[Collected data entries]

——————————

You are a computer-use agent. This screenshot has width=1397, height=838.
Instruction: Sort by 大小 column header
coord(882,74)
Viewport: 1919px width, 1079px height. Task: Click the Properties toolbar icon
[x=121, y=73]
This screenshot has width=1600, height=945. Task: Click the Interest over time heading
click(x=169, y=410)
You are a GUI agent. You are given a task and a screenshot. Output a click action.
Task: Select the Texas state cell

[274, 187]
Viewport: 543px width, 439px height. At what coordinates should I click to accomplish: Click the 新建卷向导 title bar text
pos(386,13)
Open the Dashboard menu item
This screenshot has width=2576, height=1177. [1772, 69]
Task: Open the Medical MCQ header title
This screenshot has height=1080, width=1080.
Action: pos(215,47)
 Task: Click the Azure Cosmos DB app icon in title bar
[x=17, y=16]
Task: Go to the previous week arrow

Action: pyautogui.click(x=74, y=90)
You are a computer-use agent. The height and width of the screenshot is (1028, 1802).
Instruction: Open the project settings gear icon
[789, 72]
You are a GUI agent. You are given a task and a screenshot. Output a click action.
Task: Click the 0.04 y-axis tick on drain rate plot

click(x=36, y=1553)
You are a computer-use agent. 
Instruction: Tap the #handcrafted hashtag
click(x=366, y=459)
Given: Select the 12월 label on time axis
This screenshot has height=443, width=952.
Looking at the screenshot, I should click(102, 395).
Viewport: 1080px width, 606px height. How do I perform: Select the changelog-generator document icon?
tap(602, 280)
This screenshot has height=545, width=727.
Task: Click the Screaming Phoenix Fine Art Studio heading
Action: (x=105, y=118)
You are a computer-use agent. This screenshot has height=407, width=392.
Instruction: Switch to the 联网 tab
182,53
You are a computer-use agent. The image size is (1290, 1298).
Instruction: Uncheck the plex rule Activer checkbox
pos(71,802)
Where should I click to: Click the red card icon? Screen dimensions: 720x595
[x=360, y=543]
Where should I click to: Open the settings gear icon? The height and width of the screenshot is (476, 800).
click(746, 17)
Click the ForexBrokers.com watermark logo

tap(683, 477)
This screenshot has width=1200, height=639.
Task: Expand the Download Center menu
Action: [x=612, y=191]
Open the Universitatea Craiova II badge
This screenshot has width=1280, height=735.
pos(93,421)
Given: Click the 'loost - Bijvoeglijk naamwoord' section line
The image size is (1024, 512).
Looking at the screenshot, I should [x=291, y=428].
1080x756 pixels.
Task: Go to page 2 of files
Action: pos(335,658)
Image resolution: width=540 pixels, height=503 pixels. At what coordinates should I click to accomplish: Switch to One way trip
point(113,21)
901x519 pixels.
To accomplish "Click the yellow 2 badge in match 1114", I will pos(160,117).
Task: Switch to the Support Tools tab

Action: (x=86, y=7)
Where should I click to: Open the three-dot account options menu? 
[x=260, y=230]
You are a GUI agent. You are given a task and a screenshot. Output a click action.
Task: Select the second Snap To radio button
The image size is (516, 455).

——————————

**Work required:**
Every entry should be retyped exactly as shown.

**Response to the task:**
You are a computer-use agent. This screenshot has width=1397, height=838.
Instruction: Sort by 大小 column header
coord(882,74)
Viewport: 1919px width, 1079px height. Task: Click the Properties toolbar icon
[x=121, y=73]
This screenshot has width=1600, height=945. Task: Click the Interest over time heading
click(x=169, y=410)
You are a GUI agent. You are given a task and a screenshot. Output a click action.
Task: Select the Texas state cell

[274, 187]
Viewport: 543px width, 439px height. At what coordinates should I click to accomplish: Click the 新建卷向导 title bar text
pos(386,13)
Open the Dashboard menu item
This screenshot has width=2576, height=1177. [1772, 69]
Task: Open the Medical MCQ header title
This screenshot has height=1080, width=1080.
Action: pos(215,47)
 Task: Click the Azure Cosmos DB app icon in title bar
[x=17, y=16]
Task: Go to the previous week arrow

Action: pyautogui.click(x=74, y=90)
You are a computer-use agent. The height and width of the screenshot is (1028, 1802).
Instruction: Open the project settings gear icon
[789, 72]
You are a GUI agent. You are given a task and a screenshot. Output a click action.
Task: Click the 0.04 y-axis tick on drain rate plot

click(x=36, y=1553)
You are a computer-use agent. 
Instruction: Tap the #handcrafted hashtag
click(x=366, y=459)
Given: Select the 12월 label on time axis
This screenshot has height=443, width=952.
Looking at the screenshot, I should click(102, 395).
Viewport: 1080px width, 606px height. How do I perform: Select the changelog-generator document icon?
tap(602, 280)
This screenshot has height=545, width=727.
Task: Click the Screaming Phoenix Fine Art Studio heading
Action: (x=105, y=118)
You are a computer-use agent. This screenshot has height=407, width=392.
Instruction: Switch to the 联网 tab
182,53
You are a computer-use agent. The image size is (1290, 1298).
Instruction: Uncheck the plex rule Activer checkbox
pos(71,802)
Where should I click to: Click the red card icon? Screen dimensions: 720x595
[x=360, y=543]
Where should I click to: Open the settings gear icon? The height and width of the screenshot is (476, 800).
click(746, 17)
Click the ForexBrokers.com watermark logo

tap(683, 477)
This screenshot has width=1200, height=639.
Task: Expand the Download Center menu
Action: [x=612, y=191]
Open the Universitatea Craiova II badge
This screenshot has width=1280, height=735.
pos(93,421)
Given: Click the 'loost - Bijvoeglijk naamwoord' section line
The image size is (1024, 512).
Looking at the screenshot, I should [x=291, y=428].
1080x756 pixels.
Task: Go to page 2 of files
Action: pos(335,658)
Image resolution: width=540 pixels, height=503 pixels. At what coordinates should I click to accomplish: Switch to One way trip
point(113,21)
901x519 pixels.
To accomplish "Click the yellow 2 badge in match 1114", I will pos(160,117).
Task: Switch to the Support Tools tab

Action: (x=86, y=7)
Where should I click to: Open the three-dot account options menu? 
[x=260, y=230]
You are a GUI agent. You are given a task and a screenshot. Output a click action.
Task: Select the second Snap To radio button
The image size is (516, 455).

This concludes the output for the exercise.